The Two Horses of Genghis Khan (Byambasuren Davaa, 2009): Germany/Mongolia

Reviewed by Guy Dolev. Viewed at Mann Chinese Theater 1, AFI Film Festival 2009, Hollywood, California.

Das Lied von den Zwei Pferden - The Two Horses of Genghis Kahn

Continuing in the vein of The Cave of the Yellow Dog (2005) and The Story of the Weeping Camel (2003), Oscar-nominated Mongolian-German filmmaker, Byambasuren Davaa, blends documentary with production styles typically associated with drama in her unique portrait of modern-day Mongolia. The film’s title, The Two Horses of Genghis Kahn, refers to an ancient Mongolian song, which is presumed to have been lost.

In peaceful quietude, this story is told by a young woman, Urna, in letters and prayers to her grandmother who had to relinquish many of her possessions in Mao Zedong’s cultural revolution including her beloved horse-head violin, which had the chorus of the song engraved upon its neck. Now, only the neck and head of the instrument remain, the body of the violin being destroyed in the chaos, as Urna sets out to find the lost verses of the ancient song, “The Two Horses of Genghis Khan,” by retreating to Outer Mongolia.

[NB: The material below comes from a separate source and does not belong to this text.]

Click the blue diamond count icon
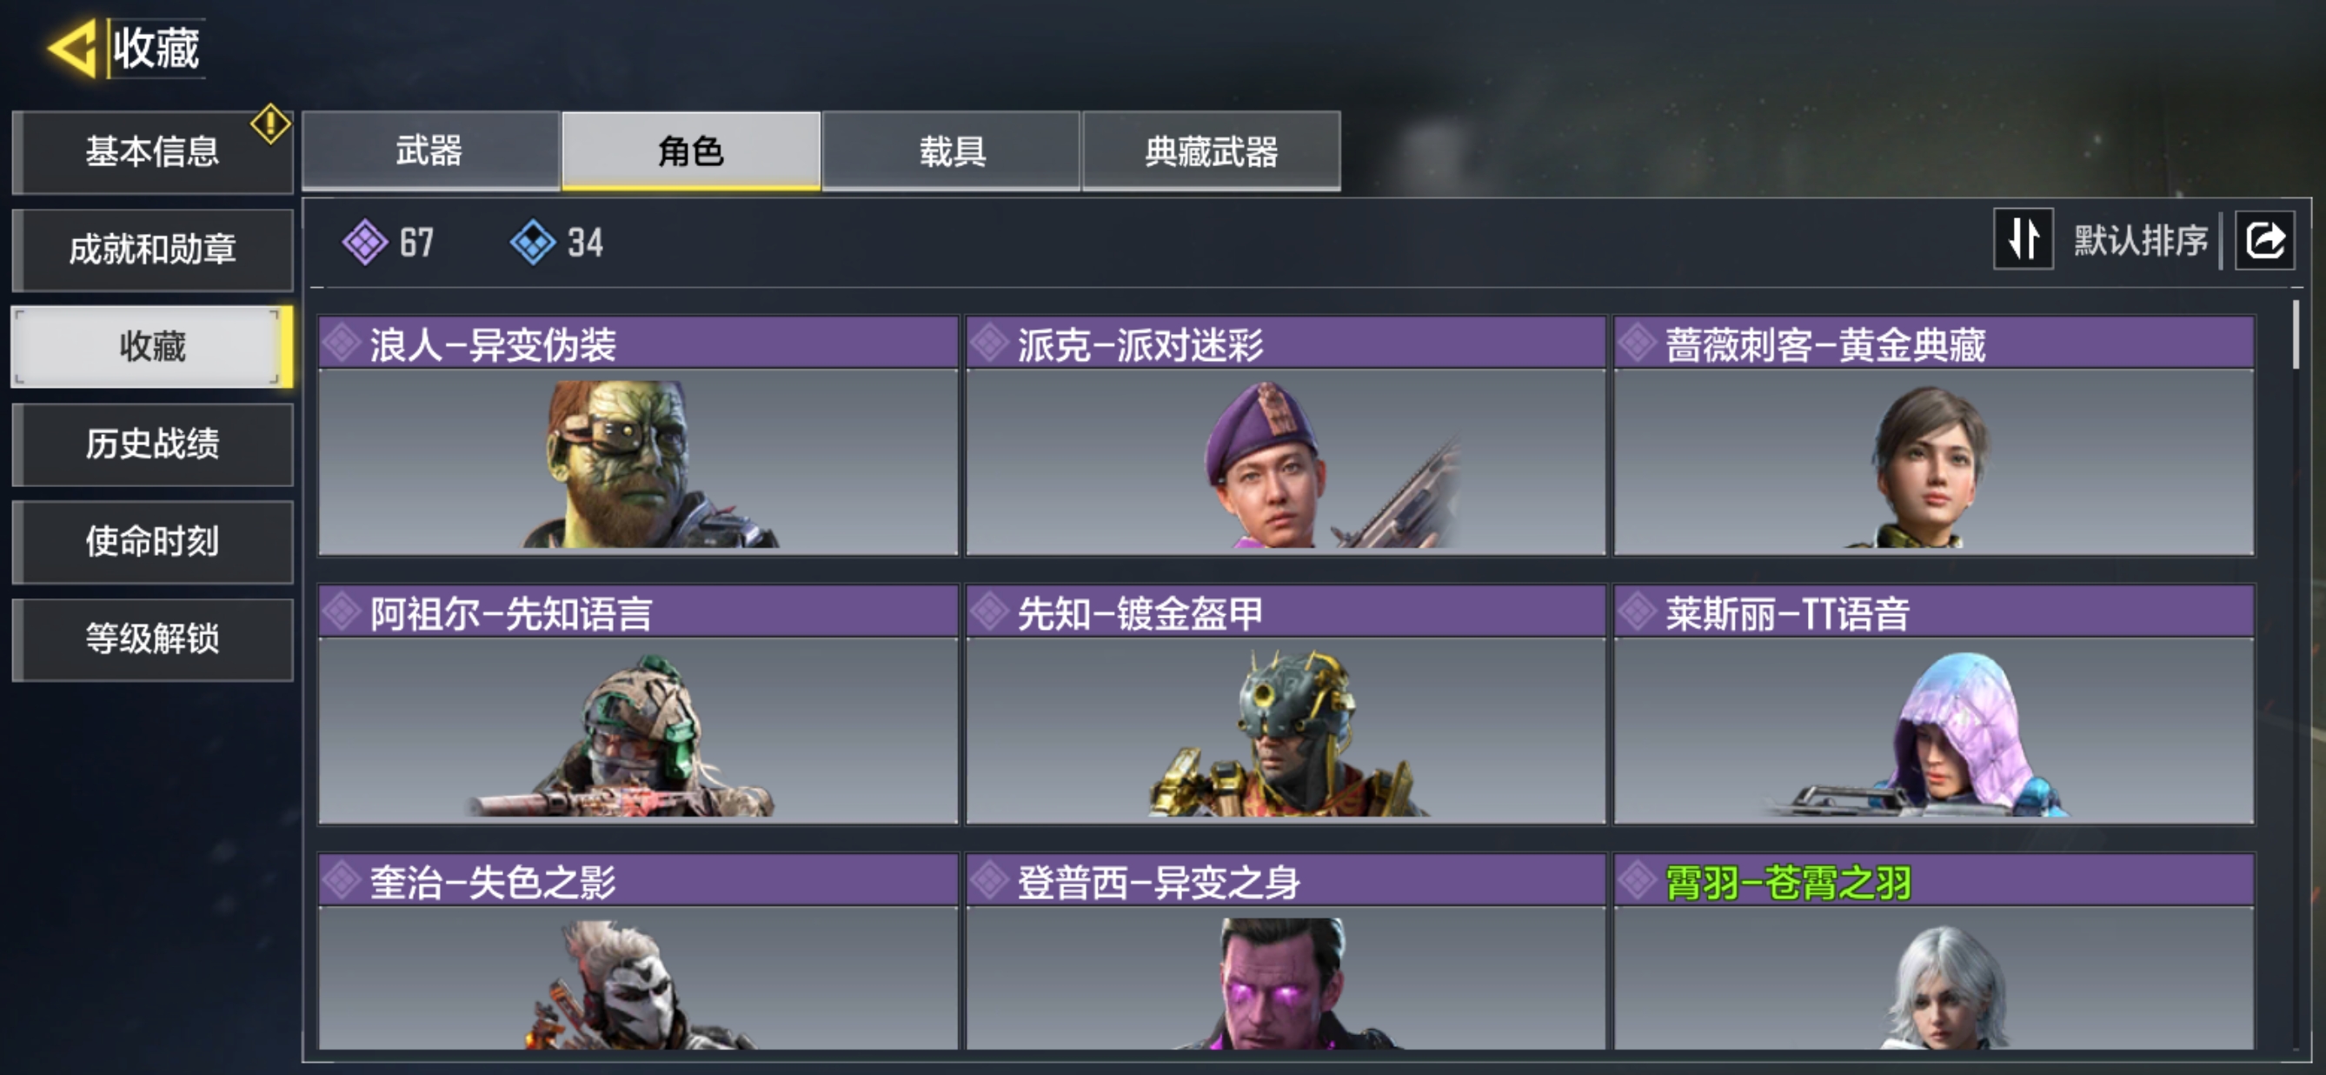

Urna’s dream is to make a final gift to her grandmother and fulfill her sense of accomplishment by returning with the complete song and to sing it with a modern Mongolian orchestra. With confidence that the rural-types in the outskirts of the land will have a better remembrance of the song than the hustling and bustling citizens of the inner-city, Urna’s journey takes us on a beautiful, untraveled path to a land rarely seen on film. Along the way Byambasuren Davaa shows us the trash-gleaners of the city, and Urna’s quest to have the violin’s head and neck restored with a new body, by a master luthier.

The silence of the film is only broken by the gentle songs sung along the way to discovering the music. In this film, we get a sense of a lost world and its uncontacted inhabitants. Preserving their ancient ways, their songs, their horse races, stand in great contrast to the commotion of homogenous inner-city life.

Truly, the film is a mixture of documentary and other styles, though it never defines itself by the rigid structural classifications we like to ascribe to such things in Western culture. Byambasuren’s films show a masterful eye at work, realizing stunning stories of life that unfold naturally and cinematically all at once. For its tranquil, meditative music and serene landscape photography alone, the film preserves a way of life that is quickly vanishing from this earth.